━━ Text
No flip-flopping for Greg Norman

GREG NORMAN was wearing thongs and swatting at flies but he wasn’t in the Australian outback.

Norman was in the media centre at The Lakes Golf Club shortly after completing his final round of the 2011 Emirates Australian Open.

The thongs (flip-flops to some) were due to a blister on his foot and it just seemed to be one persistent fly that had taken an immense liking to The Great White Shark.

The fly survived numerous attempted death blows, the 56 year old demonstrated on the weekend he still has quite a swing on him, before finally succumbing to a concerted joint effort by Norman and media centre overlord Kathy Shearer.

Norman was hoping the flies would be just one more hurdle for the visiting US Presidents Cup team.

“They’ll get them. A few of [the Americans] have been getting them this week but I hope it is more,” the International Team captain said.

Royal Melbourne isn’t exactly the wilds of the bush either but to many Australia  is still a strange far away land where the cars have bonnets (They wear hats?) rather than hoods and it is really not a good idea to root for a lot of  people if you value your reputation.

Norman was predicting elements such as home ground advantage and crowd support would help get the Internationals over the line in a very close Presidents Cup this week.

“I am very confident the guys will play extremely well. It will be closer than what we think. It is not going to be 1998 when we won by easy points with a stroll on the last day. I think it will come down to a couple of matches,” he said.

The Shark was asked if he thought the Australian fans were worth and extra player and secondly if he wanted them to “go crazy”.

“I would like to think we have a lot more than an extra player. We have the home field advantage. Come the weekend, there will be more enthusiasm. People take time to build into a tournament. In match play they will get to know the non-Australians and get to understand it. They knew Ernie and Retief. They probably don’t know Charl very well. Ryo Ishikawa, they have to get to know him, Y.E., Kim…I’ve got to get to know Kim as well.”
━━━━
_Task list_.
1. According to the article, why was Norman wearing thongs?
2. Rewrite part of the article with "thongs" changed to "sandals". Begin at the words "No flip-flopping for" and stop after "Emirates Australian Open.".
3. For each statement, answer yes or no according to the article, and quote the words that decide it.
(a) Norman was 56 years old.
(b) Norman expected the Internationals to win the Presidents Cup easily.
(c) Norman killed the fly by himself.
The lines that come after the article have no connection to it.
━━ Supplied material
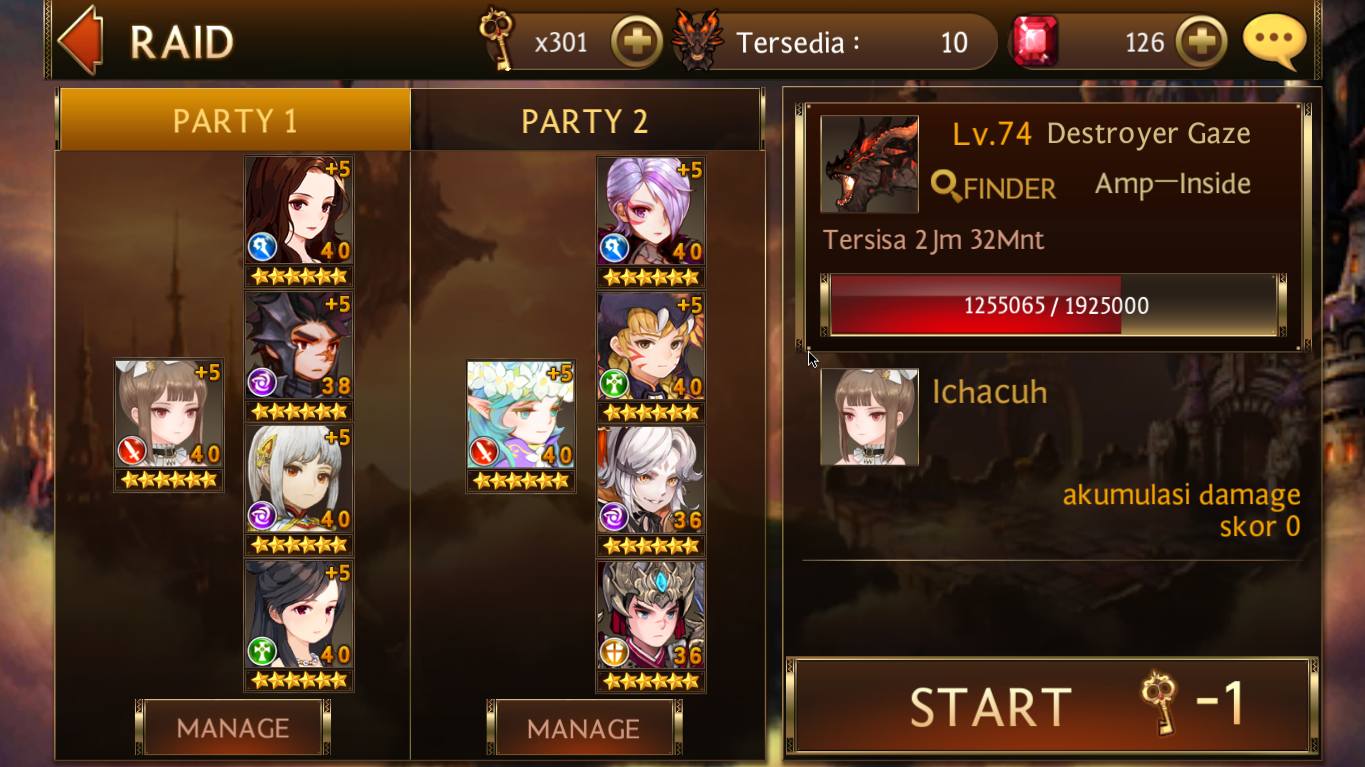Add more keys with plus icon
1365x767 pixels.
point(636,42)

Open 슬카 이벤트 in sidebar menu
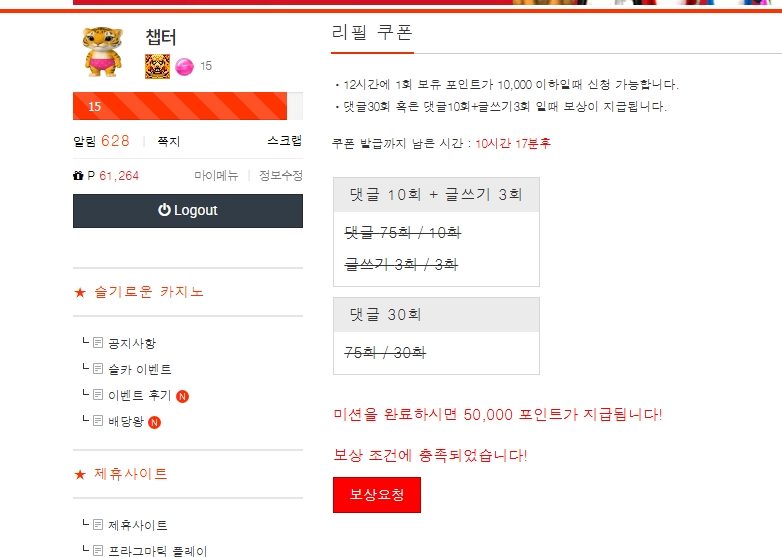pyautogui.click(x=140, y=370)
━━━━
_Solved tasks_.
1. He had a blister on his foot.

2.
No flip-flopping for Greg Norman

GREG NORMAN was wearing sandals and swatting at flies but he wasn’t in the Australian outback.

Norman was in the media centre at The Lakes Golf Club shortly after completing his final round of the 2011 Emirates Australian Open.

3.
(a) Yes: "the 56 year old"
(b) No: "It is not going to be 1998 when we won by easy points with a stroll on the last day."
(c) No: "a concerted joint effort by Norman and media centre overlord Kathy Shearer"